The Life of Jesus in Harmony
HA'DES (Gk. hades, "unseen").
This word occurs several times in the original and in the NASB and NIV,
although KJV renders "hell" (Mt 11:23; 16:18; Lk 10:15; 16:23; Acts 2:27,31; Rev
1:18; 6:8; 20:13-14>; hades is KJV "grave" in <1 Cor. 15:55>, but the true reading
is thanatos, "death," which the NASB and NIV follow).
The ancient Greek view of Hades, and the Roman view of Orcus, or Inferna, is
that of a place for all the dead in the depth of the earth; dark, dreary,
cheerless, shut up, inaccessible to prayers and sacrifices, ruled over by Pluto. This
presiding god was the enemy of all life, heartless, inexorable, and hated
accordingly by gods and men.
The Heb. Sheol is the equivalent for Hades and is likewise the subterranean
abode of all the dead until the judgment. It was divided into two departments,
paradise or Abraham's bosom
for the good, and Gehenna or hell for the bad.
Believers pass immediately upon death into the presence of the Lord (Jn
14:2-3; Phil 1:23).
We therefore must reject the fables that sprung up amid the Dark Ages about
the limbus, or antechamber of hell, and the purgatorial fires, in which it
was supposed even redeemed souls had to complete their "ripening for glory"
(Read Luke 16:19-31) At the sinners' judgment of the great white throne,
Hades will surrender the wicked. They will be judged and cast into the lake of fire
(Rev. 20:13-14). However, with regard to the state of the righteous and the
location of paradise, Christ's ascension has evidently worked a drastic change.
The apostle Paul was "caught up to the third heaven . . . into Paradise
" (2 Cor 12:1-4). Paradise, therefore, now denotes the immediate presence of
God. When Christ
"ascended on high" He "led captive a host of captives" (Eph. 4:8-10). Since
it is immediately added that He "descended into the lower parts of the earth,"

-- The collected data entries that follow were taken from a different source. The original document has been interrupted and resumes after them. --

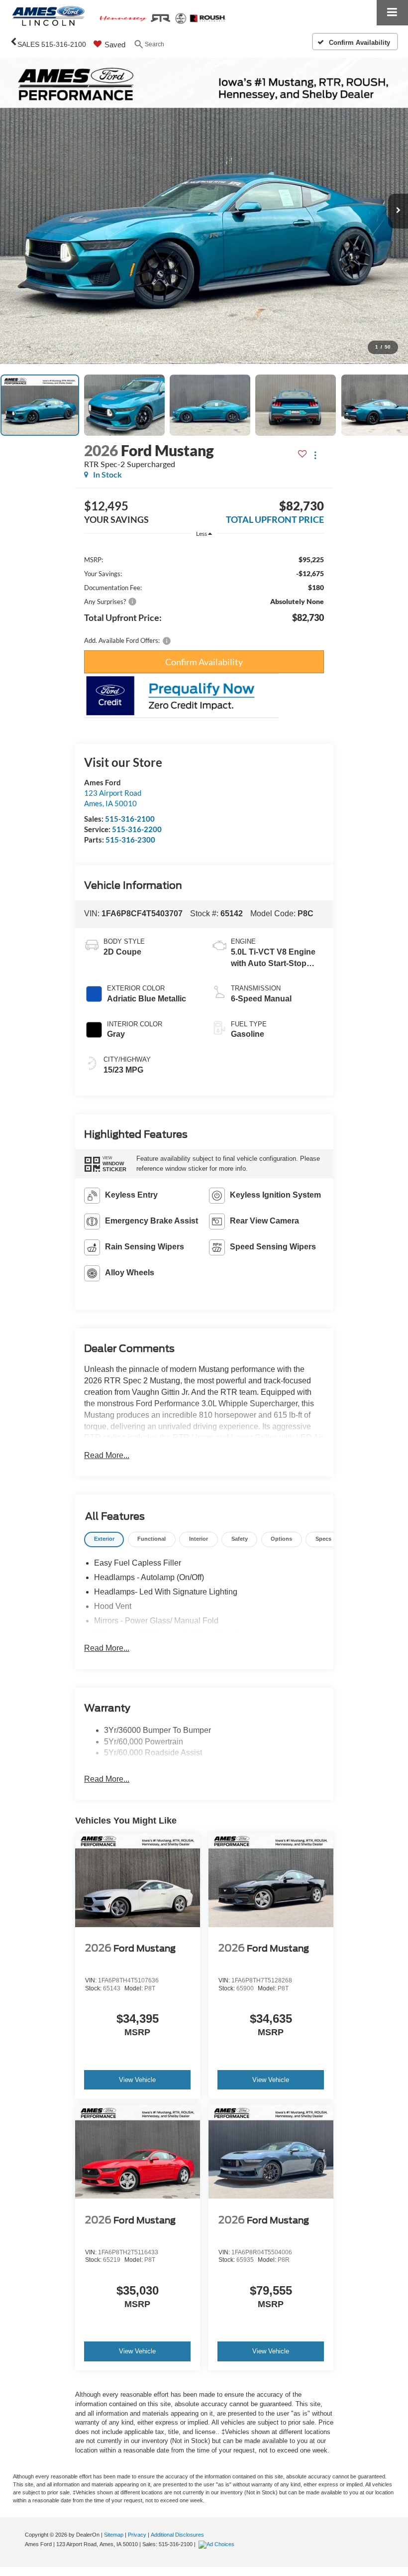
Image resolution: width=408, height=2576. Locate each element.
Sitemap (113, 2535)
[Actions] (315, 455)
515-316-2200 (137, 829)
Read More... (106, 1455)
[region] (204, 594)
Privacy (137, 2535)
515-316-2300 (130, 839)
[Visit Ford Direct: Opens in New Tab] (218, 2544)
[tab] (104, 1539)
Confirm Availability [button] (204, 661)
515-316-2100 (130, 818)
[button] (204, 211)
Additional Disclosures (177, 2535)
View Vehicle (137, 2080)
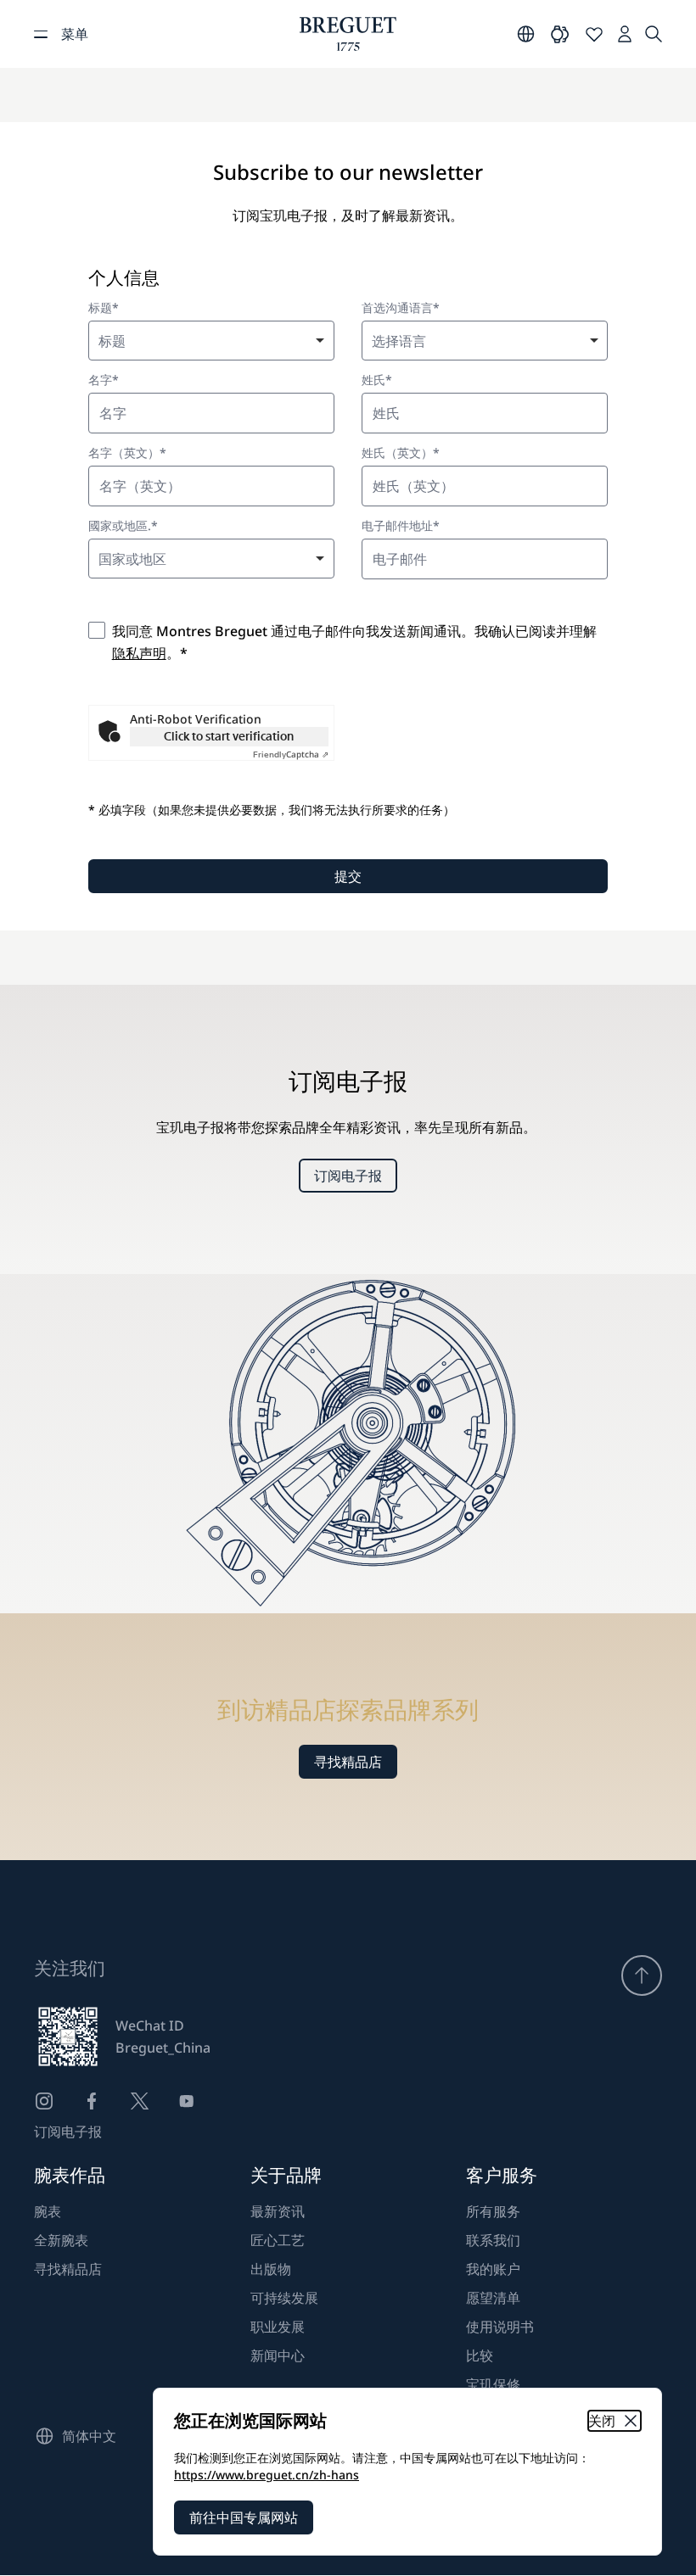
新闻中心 (277, 2355)
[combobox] (211, 340)
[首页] (348, 34)
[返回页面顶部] (641, 1975)
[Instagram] (44, 2101)
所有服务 (493, 2211)
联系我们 (493, 2240)
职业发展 (277, 2326)
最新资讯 (277, 2211)
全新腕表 (61, 2240)
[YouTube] (187, 2101)
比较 (479, 2355)
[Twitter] (139, 2101)
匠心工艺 (277, 2240)
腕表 (47, 2211)
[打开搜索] (653, 34)
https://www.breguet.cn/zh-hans (266, 2475)
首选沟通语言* (401, 308)
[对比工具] (560, 34)
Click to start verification (229, 736)
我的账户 (493, 2269)
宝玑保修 (493, 2384)
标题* (103, 308)
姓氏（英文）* (401, 453)
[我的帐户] (625, 34)
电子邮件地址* (401, 526)
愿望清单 (493, 2297)
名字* (103, 380)
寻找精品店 (348, 1761)
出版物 (270, 2269)
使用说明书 (500, 2326)
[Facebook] (91, 2101)
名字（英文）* (127, 453)
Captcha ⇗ (290, 754)
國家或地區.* (123, 526)
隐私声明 (139, 653)
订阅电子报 (348, 1175)
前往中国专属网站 (243, 2517)
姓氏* (377, 380)
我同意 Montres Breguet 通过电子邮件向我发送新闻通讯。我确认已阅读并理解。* (354, 642)
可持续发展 (284, 2297)
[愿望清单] (594, 34)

evidently the paradise division of hades, He set free the saved spirit believers
of the underworld.
During the present church age, the redeemed who die are "absent from the body
. . . at home with the Lord." The wicked, by contrast, are in hades. Both are
awaiting resurrection: one the resurrection
to life and the other the resurrection to condemnation.